━━━━━ SUPPLIED MATERIAL

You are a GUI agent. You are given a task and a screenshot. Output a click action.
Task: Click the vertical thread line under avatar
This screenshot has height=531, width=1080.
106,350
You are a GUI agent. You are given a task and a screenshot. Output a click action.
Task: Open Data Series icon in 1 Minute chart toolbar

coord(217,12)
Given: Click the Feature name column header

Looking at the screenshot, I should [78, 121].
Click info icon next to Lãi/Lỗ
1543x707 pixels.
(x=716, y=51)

━━━━━━━━━━
━━━━━ SUPPLIED MATERIAL

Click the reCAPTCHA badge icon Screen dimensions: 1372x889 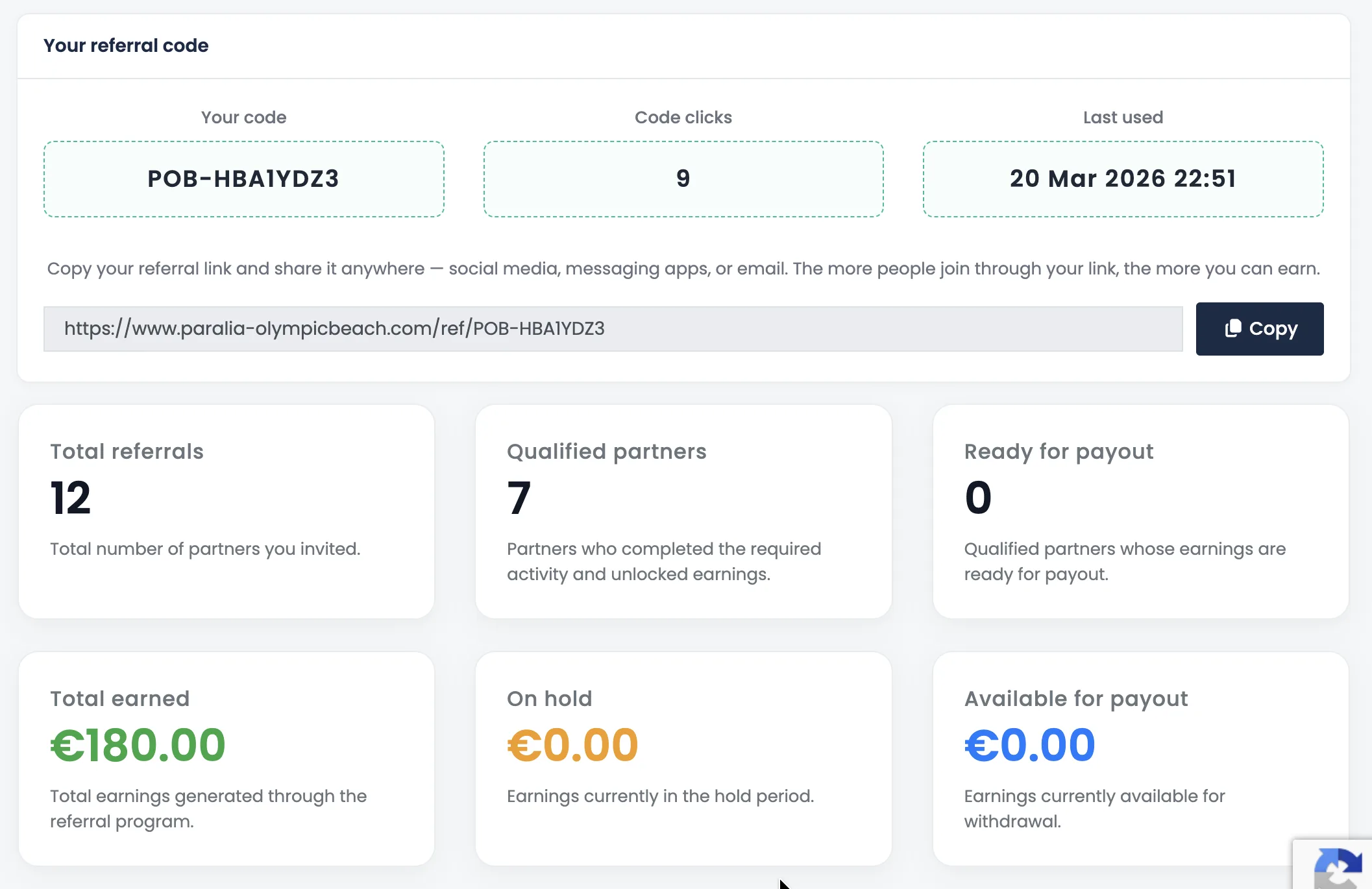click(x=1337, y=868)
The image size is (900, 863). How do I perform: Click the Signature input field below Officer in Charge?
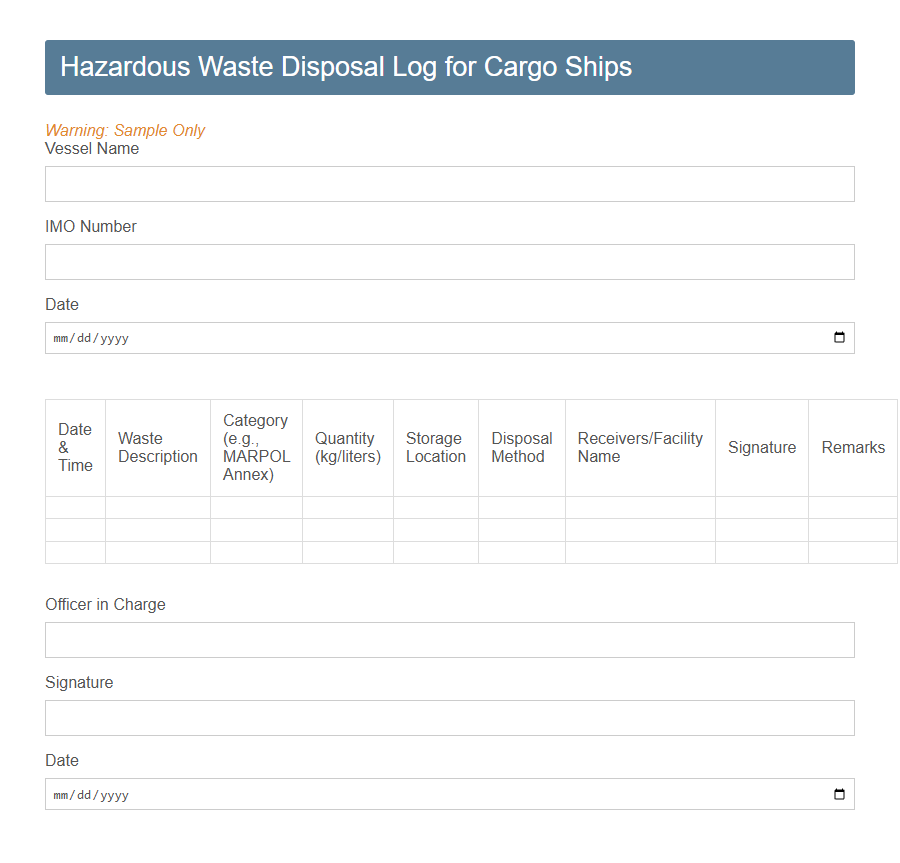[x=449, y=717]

━━━━━━━━━━
━━━━━ SUPPLIED MATERIAL

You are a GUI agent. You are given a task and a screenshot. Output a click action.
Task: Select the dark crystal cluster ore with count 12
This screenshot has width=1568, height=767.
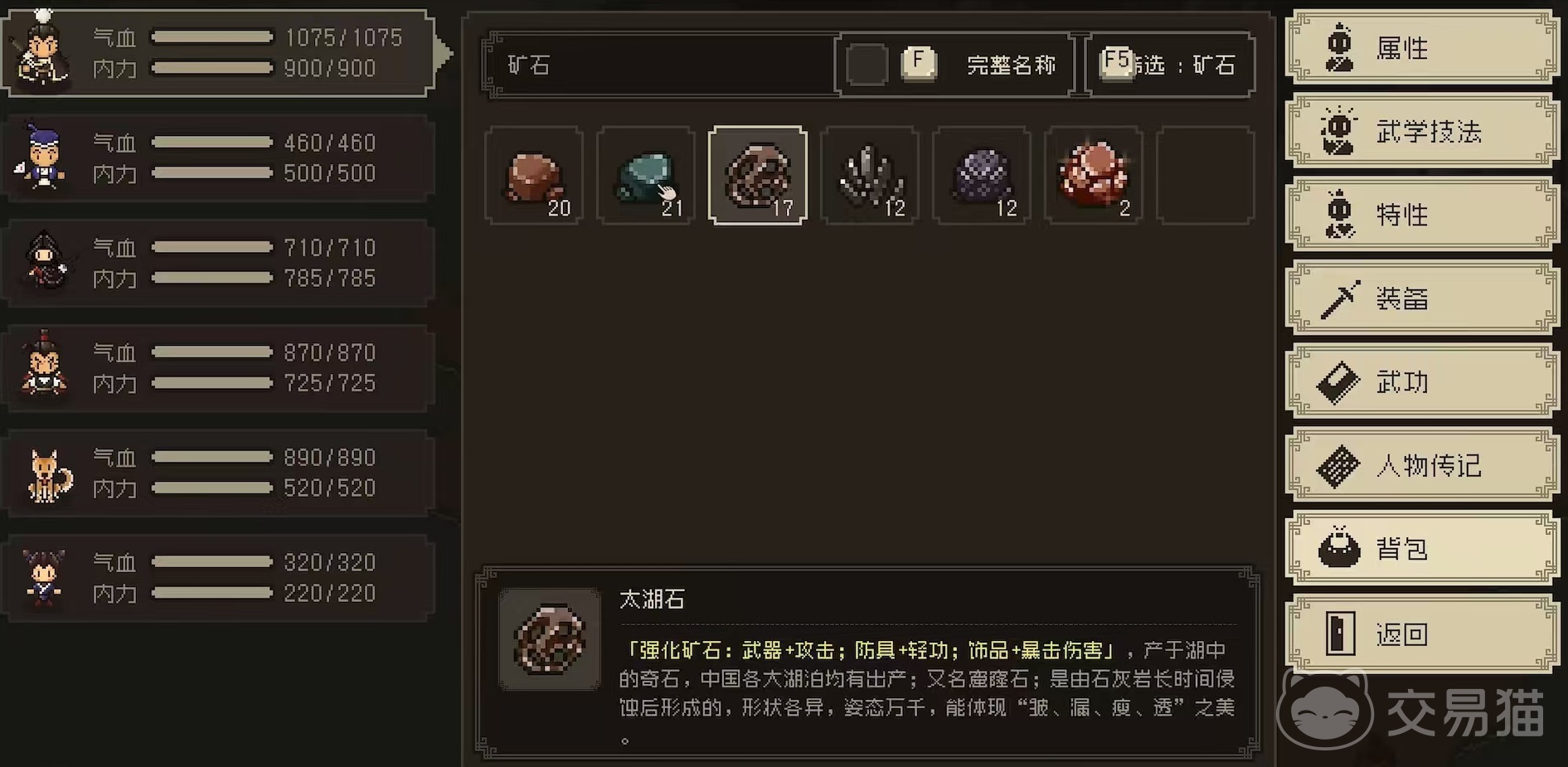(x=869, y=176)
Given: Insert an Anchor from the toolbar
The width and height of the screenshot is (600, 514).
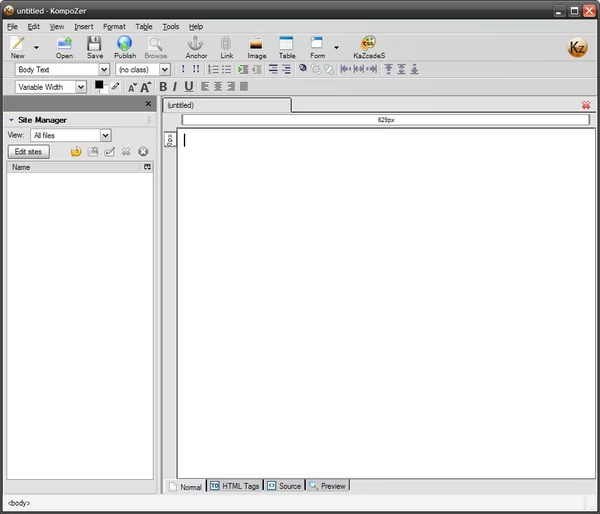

━━━━━━━━━━

### EXERCISE INSTRUCTIONS
Copy only these lines from the records above, exactly: the one with "This screenshot has width=1568, height=767.", the one with "The width and", and those between. Skip the pictures.

### RESULT OF THIS TASK
This screenshot has width=1568, height=767.
(x=869, y=176)
Given: Insert an Anchor from the toolbar
The width and height of the screenshot is (600, 514).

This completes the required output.